Here is a quick status update:

There are two problems happening concurrently, while similar they are not related:

  1. kubedns stops resolving names and logs 'i/o timeoutwhile connecting to VNET DNS server. A transient connection error - to metadata endpoint becomes persisted error in kubedns. The pod network namespace can connect to external and internal vnet ips. And you can confirm this by
kubectl --namespace=kube-system exec -it ${KUBE-DNS-POD-NAME} -c kubedns -- sh
#run ping/or nslookup using metadata endpoint

restarting the pod and or the container should suffice to fix this.

Stop this from happening
edit kubernetes dns add on master (repeat for every master)

vi /etc/kubernetes/addons/kube-dns-deployment.yaml

Change the args for healthz container to following

- "--cmd=nslookup >/dev/null"
- "--url=/healthz-dnsmasq"
- "--cmd=nslookup >/dev/null"
- "--url=/healthz-kubedns"
- "--port=8080"
- "--quiet"

Instead of using nslookup kubernetes.... This will force the kubedns container to restart if the above condition occurs.

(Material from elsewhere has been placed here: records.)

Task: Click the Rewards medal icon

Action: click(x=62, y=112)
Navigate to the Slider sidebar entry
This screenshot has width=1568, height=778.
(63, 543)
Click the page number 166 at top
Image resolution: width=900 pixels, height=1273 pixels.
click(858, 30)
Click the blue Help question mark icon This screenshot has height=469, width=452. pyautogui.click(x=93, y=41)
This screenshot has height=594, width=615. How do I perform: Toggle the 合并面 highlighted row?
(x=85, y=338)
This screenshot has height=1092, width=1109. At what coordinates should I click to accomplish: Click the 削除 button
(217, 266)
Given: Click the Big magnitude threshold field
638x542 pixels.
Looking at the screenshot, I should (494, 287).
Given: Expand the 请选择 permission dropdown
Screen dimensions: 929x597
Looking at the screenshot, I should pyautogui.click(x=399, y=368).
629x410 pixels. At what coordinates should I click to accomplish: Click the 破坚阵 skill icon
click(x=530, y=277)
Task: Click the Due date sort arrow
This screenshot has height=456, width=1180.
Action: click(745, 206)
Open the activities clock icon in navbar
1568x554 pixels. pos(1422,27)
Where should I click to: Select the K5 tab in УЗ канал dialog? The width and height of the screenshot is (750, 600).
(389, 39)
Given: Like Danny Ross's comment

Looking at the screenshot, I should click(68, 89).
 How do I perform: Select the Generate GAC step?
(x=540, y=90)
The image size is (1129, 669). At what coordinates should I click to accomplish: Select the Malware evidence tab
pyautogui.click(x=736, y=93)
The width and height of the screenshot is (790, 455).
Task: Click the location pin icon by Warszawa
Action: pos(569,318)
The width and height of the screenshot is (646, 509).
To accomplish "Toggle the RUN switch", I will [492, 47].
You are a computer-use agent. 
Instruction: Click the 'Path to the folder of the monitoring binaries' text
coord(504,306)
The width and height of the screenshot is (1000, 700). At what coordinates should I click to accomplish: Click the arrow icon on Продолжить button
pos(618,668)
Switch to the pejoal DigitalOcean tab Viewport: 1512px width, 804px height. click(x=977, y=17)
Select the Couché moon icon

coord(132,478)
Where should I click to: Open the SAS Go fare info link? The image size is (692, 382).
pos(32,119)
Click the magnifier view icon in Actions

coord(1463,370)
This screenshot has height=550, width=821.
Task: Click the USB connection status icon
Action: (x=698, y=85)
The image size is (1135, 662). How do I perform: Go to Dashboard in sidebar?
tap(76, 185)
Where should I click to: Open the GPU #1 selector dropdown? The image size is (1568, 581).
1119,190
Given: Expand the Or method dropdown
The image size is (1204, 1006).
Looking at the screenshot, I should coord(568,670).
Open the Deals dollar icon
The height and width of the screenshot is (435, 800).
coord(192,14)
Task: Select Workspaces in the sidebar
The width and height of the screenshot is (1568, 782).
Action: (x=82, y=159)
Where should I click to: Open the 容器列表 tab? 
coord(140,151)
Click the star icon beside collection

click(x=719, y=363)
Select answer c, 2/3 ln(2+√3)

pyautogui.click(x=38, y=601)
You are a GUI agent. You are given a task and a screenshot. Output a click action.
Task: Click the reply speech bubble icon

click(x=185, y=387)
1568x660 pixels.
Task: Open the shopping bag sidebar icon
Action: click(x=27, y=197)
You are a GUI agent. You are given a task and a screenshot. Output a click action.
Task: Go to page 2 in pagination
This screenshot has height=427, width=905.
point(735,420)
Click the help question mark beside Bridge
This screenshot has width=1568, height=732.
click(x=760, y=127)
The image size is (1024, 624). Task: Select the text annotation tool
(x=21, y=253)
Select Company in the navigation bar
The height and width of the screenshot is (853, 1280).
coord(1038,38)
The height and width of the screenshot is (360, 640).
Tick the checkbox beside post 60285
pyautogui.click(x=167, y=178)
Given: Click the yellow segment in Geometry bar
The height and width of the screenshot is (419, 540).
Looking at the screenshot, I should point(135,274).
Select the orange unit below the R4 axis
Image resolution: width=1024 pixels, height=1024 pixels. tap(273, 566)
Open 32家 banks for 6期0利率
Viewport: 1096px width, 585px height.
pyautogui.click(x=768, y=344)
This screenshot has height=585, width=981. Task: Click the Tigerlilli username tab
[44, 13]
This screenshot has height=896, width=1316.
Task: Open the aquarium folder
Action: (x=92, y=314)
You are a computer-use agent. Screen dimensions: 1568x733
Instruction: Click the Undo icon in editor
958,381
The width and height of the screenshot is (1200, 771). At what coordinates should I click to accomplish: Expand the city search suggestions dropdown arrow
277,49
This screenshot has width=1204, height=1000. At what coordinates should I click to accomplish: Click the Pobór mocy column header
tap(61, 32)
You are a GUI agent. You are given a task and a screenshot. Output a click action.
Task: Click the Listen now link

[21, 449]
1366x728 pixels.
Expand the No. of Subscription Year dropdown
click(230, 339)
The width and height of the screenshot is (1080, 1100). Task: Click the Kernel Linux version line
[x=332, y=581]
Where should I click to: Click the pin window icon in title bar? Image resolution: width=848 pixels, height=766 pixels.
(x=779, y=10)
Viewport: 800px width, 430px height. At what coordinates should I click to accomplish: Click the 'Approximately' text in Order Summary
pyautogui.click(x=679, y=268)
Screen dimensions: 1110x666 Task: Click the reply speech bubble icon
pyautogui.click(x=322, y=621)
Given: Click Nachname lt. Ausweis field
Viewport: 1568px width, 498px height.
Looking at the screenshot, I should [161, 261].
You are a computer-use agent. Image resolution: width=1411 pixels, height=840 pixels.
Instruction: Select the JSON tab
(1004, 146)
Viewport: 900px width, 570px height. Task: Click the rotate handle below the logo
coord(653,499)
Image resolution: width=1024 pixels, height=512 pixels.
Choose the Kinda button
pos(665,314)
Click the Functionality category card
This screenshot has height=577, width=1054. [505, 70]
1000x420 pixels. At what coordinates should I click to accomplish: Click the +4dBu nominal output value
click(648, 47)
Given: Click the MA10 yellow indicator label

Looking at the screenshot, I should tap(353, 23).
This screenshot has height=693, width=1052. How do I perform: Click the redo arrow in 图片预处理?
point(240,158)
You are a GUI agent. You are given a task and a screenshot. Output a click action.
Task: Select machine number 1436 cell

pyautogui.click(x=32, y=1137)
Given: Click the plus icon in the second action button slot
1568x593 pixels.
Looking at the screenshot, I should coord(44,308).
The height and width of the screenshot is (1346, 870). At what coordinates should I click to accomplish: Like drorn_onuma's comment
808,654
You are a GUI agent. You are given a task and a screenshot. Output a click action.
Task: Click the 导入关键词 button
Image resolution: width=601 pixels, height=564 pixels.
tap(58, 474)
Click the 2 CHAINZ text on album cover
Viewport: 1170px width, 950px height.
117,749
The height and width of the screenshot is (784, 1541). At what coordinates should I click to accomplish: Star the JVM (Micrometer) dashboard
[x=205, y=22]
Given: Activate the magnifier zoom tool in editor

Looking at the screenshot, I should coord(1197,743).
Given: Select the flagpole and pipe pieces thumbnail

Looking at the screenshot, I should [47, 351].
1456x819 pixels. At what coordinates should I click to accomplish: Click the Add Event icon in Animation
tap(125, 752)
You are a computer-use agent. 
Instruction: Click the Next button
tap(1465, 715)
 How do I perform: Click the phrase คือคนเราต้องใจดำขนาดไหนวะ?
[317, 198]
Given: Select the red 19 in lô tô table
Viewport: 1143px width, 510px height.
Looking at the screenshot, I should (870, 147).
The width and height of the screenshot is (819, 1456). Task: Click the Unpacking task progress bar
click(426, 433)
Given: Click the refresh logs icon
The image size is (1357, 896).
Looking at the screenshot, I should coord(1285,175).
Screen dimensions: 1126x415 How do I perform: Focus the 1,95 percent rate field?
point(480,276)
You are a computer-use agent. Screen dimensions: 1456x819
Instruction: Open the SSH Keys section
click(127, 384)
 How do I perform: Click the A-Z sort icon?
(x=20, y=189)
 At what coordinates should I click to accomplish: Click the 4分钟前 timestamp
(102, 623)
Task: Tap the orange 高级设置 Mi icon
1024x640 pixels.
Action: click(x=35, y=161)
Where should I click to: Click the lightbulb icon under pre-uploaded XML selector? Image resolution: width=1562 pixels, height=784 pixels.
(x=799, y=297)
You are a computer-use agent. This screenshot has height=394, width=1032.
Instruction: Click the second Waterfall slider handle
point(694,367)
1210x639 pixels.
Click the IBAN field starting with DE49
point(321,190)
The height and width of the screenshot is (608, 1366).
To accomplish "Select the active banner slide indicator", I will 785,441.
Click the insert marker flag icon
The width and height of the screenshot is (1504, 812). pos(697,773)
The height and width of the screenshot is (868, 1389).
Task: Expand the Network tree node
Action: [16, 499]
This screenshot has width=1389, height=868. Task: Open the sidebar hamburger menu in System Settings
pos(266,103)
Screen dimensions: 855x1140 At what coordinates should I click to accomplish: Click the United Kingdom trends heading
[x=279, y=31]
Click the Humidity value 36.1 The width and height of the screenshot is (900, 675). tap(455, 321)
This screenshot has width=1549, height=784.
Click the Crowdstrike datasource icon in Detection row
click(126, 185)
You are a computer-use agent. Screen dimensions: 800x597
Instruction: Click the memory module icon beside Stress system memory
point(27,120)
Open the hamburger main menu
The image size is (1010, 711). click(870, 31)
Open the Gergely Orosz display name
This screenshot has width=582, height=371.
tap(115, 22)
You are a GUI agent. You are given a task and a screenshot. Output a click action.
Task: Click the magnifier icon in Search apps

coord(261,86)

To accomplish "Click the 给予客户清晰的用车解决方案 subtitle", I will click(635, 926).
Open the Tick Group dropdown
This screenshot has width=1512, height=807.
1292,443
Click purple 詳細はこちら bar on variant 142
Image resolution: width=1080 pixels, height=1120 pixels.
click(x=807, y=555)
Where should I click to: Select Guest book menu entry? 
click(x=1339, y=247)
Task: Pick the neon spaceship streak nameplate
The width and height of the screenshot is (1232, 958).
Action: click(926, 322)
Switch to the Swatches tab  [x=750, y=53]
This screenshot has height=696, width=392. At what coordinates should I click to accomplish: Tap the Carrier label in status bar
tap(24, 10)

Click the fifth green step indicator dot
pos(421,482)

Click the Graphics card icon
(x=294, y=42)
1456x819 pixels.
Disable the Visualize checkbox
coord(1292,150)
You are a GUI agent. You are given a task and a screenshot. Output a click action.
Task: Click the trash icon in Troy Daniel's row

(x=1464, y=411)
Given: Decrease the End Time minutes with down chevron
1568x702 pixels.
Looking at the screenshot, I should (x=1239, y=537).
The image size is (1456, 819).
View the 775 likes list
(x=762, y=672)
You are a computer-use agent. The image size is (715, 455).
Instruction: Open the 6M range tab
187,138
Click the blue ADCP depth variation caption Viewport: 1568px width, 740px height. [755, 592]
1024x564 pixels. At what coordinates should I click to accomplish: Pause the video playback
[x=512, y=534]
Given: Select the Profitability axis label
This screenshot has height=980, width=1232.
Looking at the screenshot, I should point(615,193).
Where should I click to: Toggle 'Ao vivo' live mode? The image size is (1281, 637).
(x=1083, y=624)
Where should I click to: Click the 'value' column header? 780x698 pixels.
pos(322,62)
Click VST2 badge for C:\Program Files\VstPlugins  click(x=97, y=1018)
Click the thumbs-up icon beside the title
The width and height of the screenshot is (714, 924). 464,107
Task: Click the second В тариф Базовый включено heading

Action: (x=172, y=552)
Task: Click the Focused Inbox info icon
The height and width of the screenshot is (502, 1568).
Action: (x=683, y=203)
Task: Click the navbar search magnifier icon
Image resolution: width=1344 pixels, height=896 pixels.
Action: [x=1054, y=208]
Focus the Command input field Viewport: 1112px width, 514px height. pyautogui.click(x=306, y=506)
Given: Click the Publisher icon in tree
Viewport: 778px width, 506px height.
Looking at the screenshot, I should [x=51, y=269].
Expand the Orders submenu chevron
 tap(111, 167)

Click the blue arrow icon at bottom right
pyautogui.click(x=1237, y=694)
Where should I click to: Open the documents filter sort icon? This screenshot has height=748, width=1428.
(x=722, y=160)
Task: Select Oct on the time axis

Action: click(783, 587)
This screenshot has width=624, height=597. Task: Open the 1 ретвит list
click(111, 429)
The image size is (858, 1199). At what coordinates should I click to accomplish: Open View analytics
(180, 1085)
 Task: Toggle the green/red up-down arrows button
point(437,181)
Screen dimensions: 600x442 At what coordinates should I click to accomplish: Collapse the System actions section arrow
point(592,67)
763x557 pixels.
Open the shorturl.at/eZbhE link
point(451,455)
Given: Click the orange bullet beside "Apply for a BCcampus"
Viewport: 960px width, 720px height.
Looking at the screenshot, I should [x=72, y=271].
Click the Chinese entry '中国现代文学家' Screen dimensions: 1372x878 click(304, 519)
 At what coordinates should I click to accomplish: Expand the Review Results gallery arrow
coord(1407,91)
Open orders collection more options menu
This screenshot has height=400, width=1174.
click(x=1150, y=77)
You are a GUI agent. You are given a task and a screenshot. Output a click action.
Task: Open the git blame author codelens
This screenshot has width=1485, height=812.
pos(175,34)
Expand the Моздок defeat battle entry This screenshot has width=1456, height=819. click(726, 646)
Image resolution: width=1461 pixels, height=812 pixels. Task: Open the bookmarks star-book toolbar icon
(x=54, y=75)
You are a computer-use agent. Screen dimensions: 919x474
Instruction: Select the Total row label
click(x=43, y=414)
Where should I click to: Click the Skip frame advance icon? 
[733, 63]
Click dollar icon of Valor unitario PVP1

  1. kubedns entire network namespace loses connection to internal (metadata endpoint) and external ips. This has been observed on Azure CNI but has not been confirmed on other CNI yet. to confirm this. jump into any of the containers in kubedns pod and test the network (even curl will fail, while other pods on the same node is functioning properly).


  1. move the pod to a different node.
  2. restart the node.

We are actively working on getting RCA for this issue.